Kabarbelanda.comEko Silvester Manek mengabdikan dirinya sebagai pater di Nieuwegein dan Hoofddorp, Belanda. Keberangkatan Magister Teologi lulusan Sekolah Tinggi Filsafat Katolik Ledalero (STFK) ke Negeri Kincir Angin, 6 tahun lalu itu, adalah panggilan untuk mengabdi menjadi abdi Tuhan sebagai Misionaris. Berikut ini kisahnya.  

Bersama misionaris asal Indonesia, di Hoofddorp, 2021. (Dok. Pribadi)

HARI ini, genap 6 tahun saya tinggal di negeri Belanda. Negara indah dengan tanah datar, meski cuacanya seringkali susah ditebak dan kurang sinar matahari. Hampir 2 tahun saya tinggal di Nieuwegein provinsi Utrecht, kota tempat filsuf besar Rene Descartes pernah tinggal dan berkarya.

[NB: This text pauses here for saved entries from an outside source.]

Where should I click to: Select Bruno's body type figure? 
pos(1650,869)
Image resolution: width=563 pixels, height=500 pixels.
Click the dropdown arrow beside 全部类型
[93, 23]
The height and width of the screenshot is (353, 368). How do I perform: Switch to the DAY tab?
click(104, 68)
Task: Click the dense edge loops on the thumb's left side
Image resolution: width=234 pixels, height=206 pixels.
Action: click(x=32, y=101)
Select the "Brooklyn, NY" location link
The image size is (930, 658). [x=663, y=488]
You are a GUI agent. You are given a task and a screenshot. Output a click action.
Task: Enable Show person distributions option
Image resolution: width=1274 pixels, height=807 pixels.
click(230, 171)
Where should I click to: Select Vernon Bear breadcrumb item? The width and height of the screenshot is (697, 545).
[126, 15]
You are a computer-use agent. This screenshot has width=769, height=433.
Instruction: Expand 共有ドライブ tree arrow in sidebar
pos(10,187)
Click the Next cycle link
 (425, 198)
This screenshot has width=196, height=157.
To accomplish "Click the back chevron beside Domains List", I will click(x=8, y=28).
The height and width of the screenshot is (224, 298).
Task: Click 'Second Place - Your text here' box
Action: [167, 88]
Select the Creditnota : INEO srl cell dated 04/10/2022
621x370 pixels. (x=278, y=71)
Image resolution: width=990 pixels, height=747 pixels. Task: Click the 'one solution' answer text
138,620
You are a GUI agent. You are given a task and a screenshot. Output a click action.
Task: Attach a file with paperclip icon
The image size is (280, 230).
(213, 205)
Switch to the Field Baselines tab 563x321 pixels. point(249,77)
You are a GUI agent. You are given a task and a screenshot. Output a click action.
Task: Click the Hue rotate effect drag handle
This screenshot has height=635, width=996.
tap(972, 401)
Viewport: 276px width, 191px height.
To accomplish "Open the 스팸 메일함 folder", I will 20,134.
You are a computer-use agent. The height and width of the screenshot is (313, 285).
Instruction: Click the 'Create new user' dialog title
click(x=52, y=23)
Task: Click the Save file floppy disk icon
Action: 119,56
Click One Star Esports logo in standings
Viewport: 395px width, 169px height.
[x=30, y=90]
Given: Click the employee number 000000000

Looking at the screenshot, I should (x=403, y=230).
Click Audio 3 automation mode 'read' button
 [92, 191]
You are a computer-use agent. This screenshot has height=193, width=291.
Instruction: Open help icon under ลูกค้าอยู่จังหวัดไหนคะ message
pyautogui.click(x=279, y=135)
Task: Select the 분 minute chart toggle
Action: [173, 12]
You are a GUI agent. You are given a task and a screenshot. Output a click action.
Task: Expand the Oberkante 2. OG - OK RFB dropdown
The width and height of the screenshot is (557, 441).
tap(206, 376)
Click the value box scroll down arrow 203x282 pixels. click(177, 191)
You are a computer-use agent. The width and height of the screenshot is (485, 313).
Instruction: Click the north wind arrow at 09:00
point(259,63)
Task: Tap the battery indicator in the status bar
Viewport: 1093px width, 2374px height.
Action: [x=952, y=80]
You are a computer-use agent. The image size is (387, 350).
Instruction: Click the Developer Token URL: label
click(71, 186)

Persiapan rapat yang diadakan secara rutin setiap minggu di kota Hoofddorp. (Dok. Pribadi)

Di sana ada rumah SVD (Societes Verbi Divina/Serikat Sabda Allah), yang saat ini sudah dijual. Pater Kees Maas, SVD mantan dosen di Ledalero, pernah lama tinggal di sana. Kini ia tinggal di Teteringen.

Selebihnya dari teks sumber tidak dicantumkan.